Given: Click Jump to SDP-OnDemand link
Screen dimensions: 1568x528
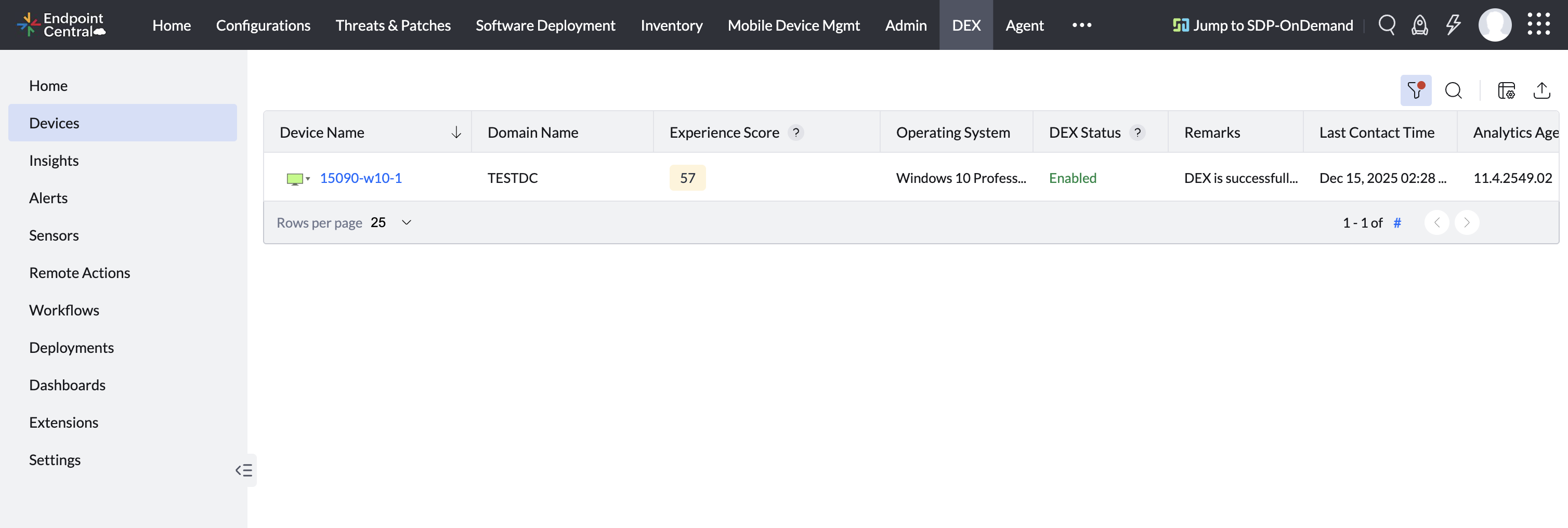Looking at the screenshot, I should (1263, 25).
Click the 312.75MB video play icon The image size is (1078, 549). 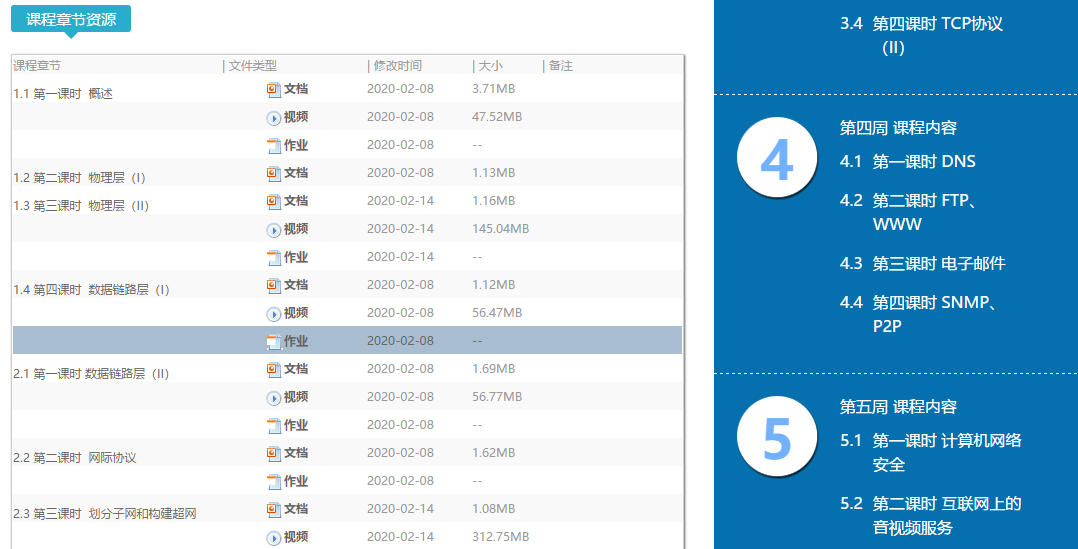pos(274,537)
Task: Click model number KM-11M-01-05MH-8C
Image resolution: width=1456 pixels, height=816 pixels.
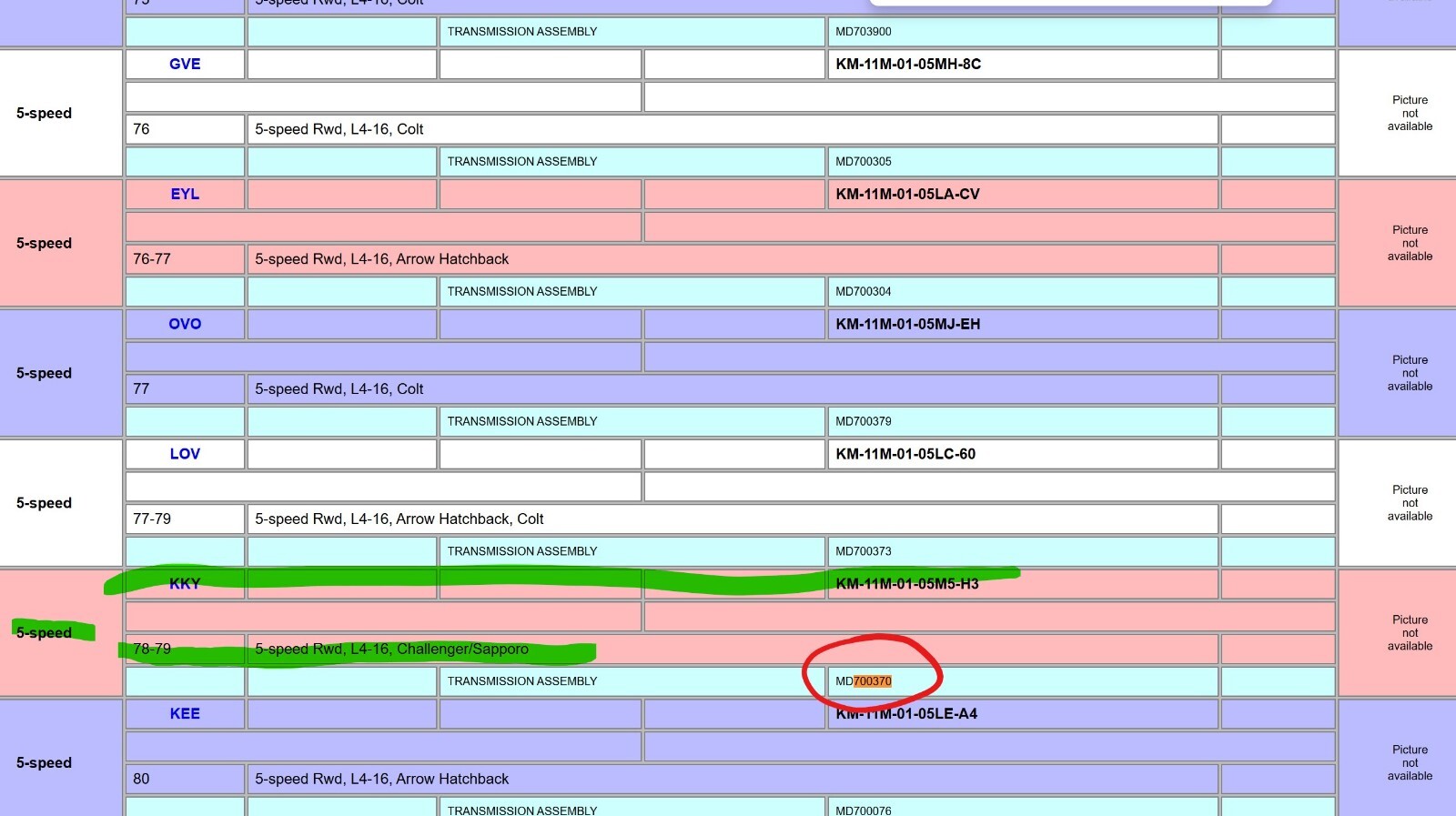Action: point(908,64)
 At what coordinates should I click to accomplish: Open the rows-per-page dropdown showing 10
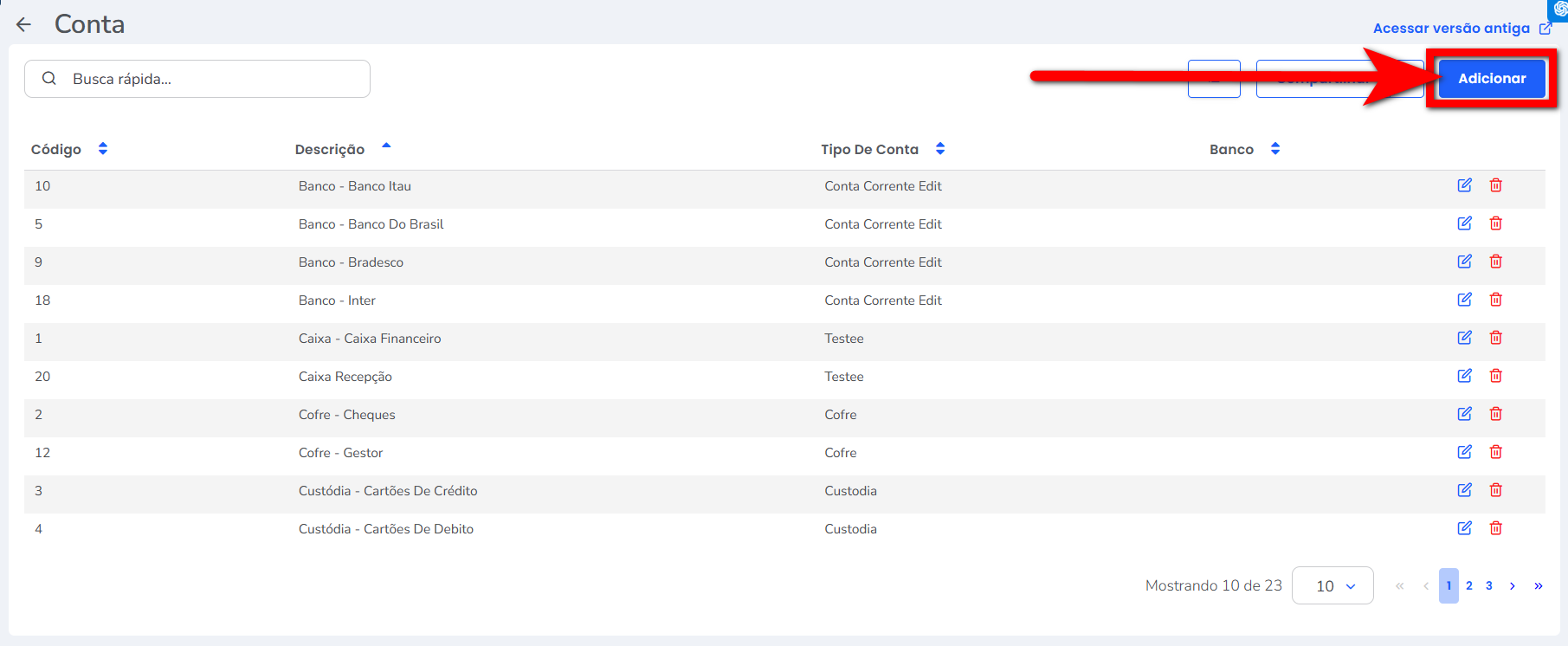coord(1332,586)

---

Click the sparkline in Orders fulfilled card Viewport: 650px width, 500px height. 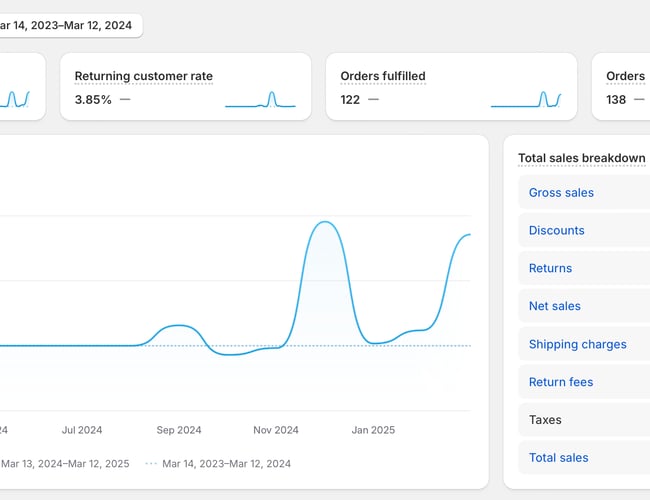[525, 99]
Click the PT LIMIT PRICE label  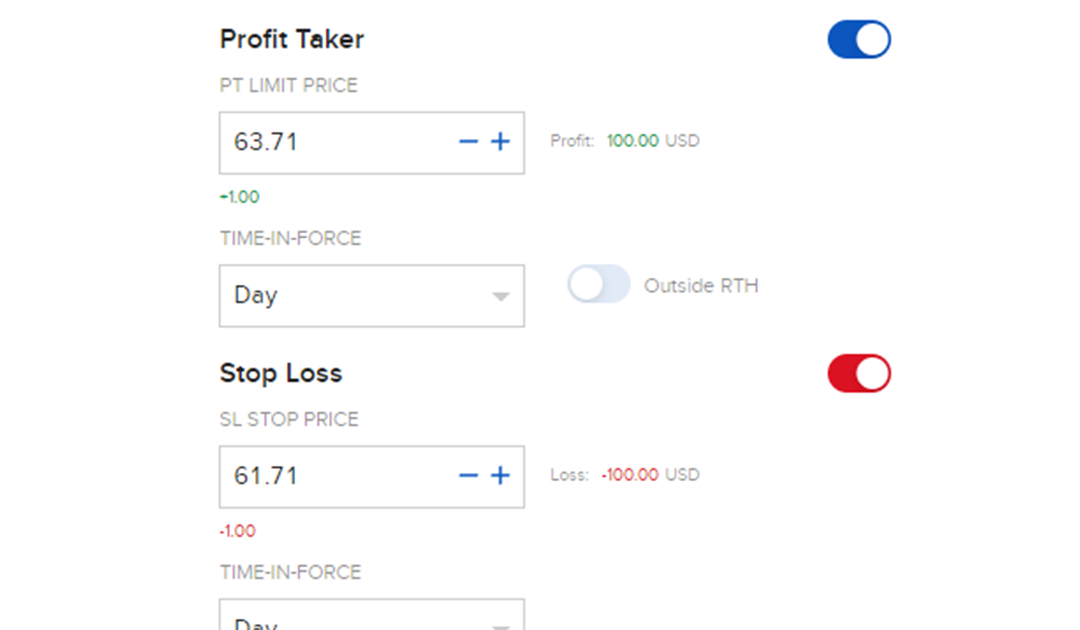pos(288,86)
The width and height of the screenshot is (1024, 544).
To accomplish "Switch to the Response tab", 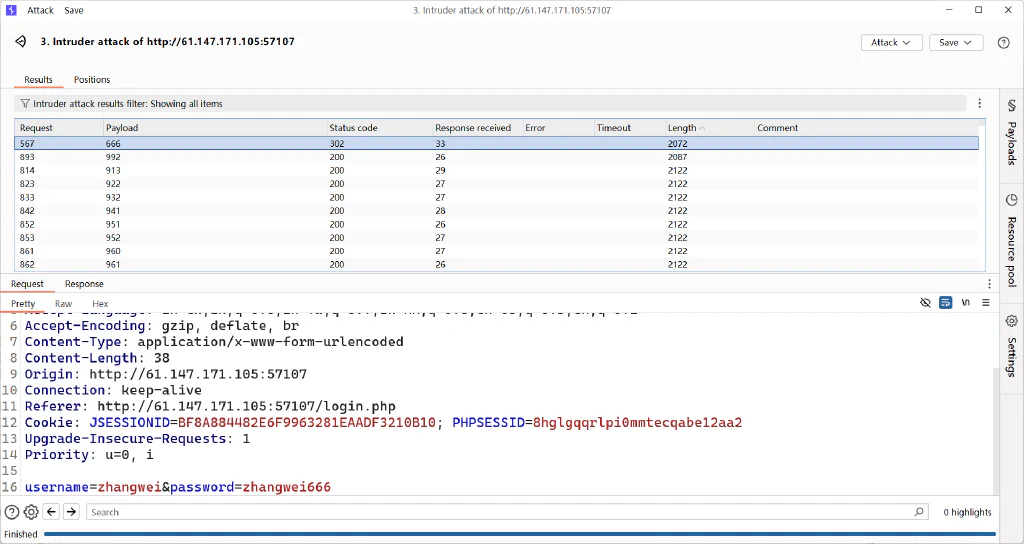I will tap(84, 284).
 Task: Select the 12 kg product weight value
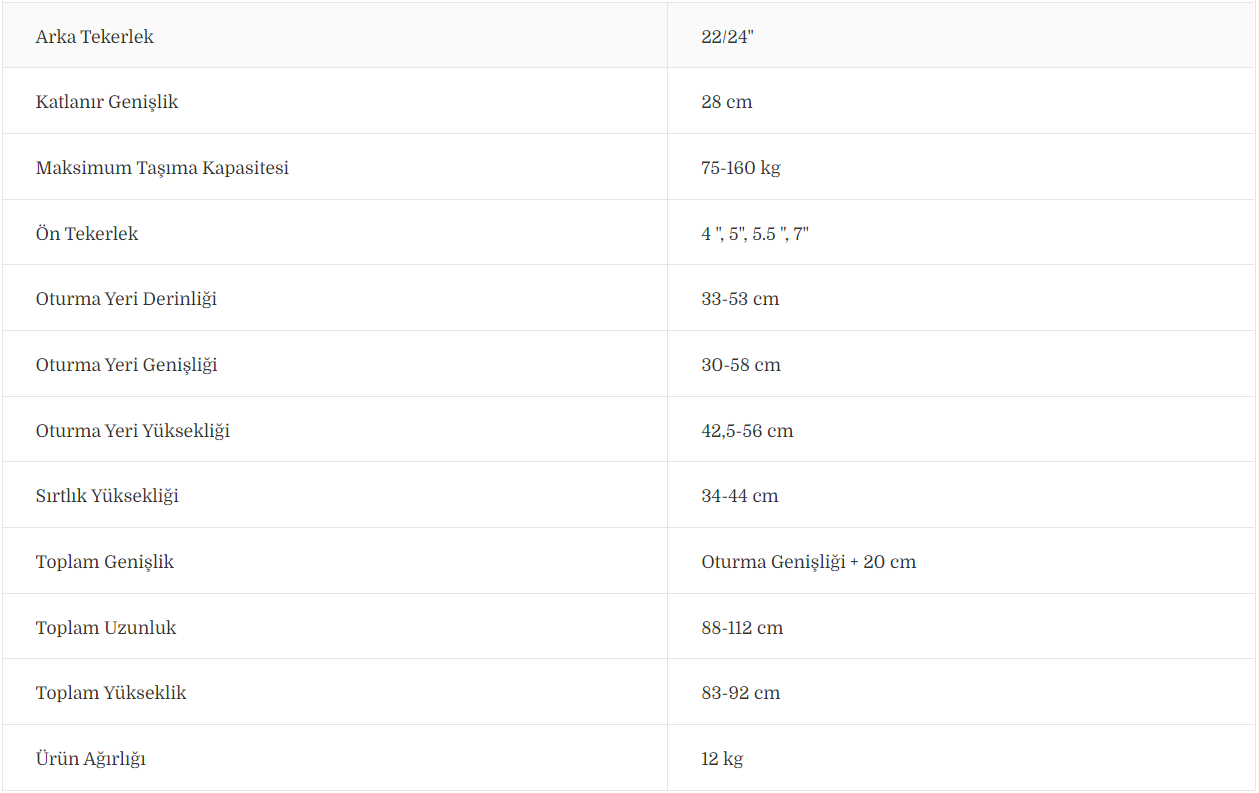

---

◆ Work to complete ◆
Go through the listing above. Show each line where the word "Task" is found.

◆ Problem solution ◆
Task: Click model number KM-11M-01-05MH-8C
 Task: Select the 12 kg product weight value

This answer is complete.